[Word and element location records]
+ + + + +

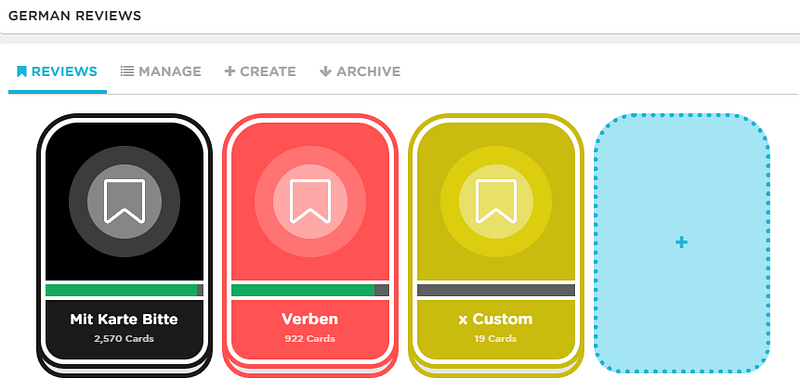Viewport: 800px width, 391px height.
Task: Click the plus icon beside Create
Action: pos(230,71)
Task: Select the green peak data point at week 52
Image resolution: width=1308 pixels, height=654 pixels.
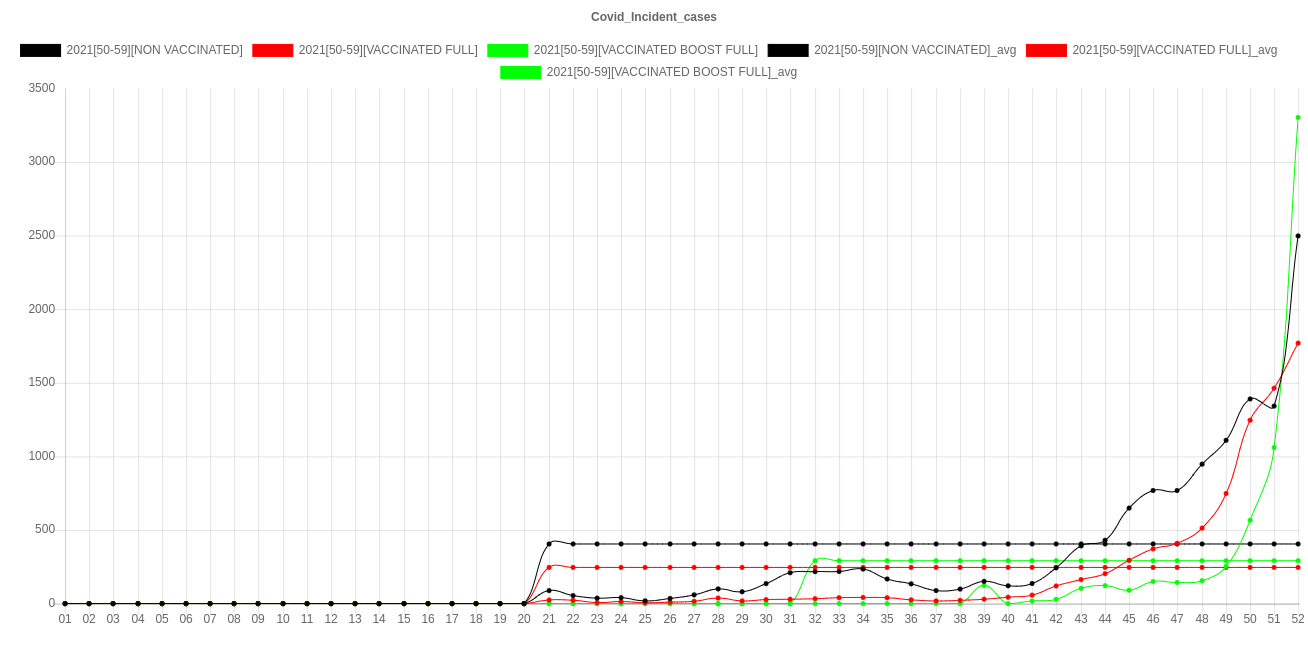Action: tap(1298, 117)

+ + + + +

**What to work on**
Could you recast all the rows above as a numbered list, leaving out blank lines and the pictures?

**Written reply**
1. Viewport: 800px width, 391px height.
2. Task: Click the plus icon beside Create
3. Action: pos(230,71)
4. Task: Select the green peak data point at week 52
5. Image resolution: width=1308 pixels, height=654 pixels.
6. Action: tap(1298, 117)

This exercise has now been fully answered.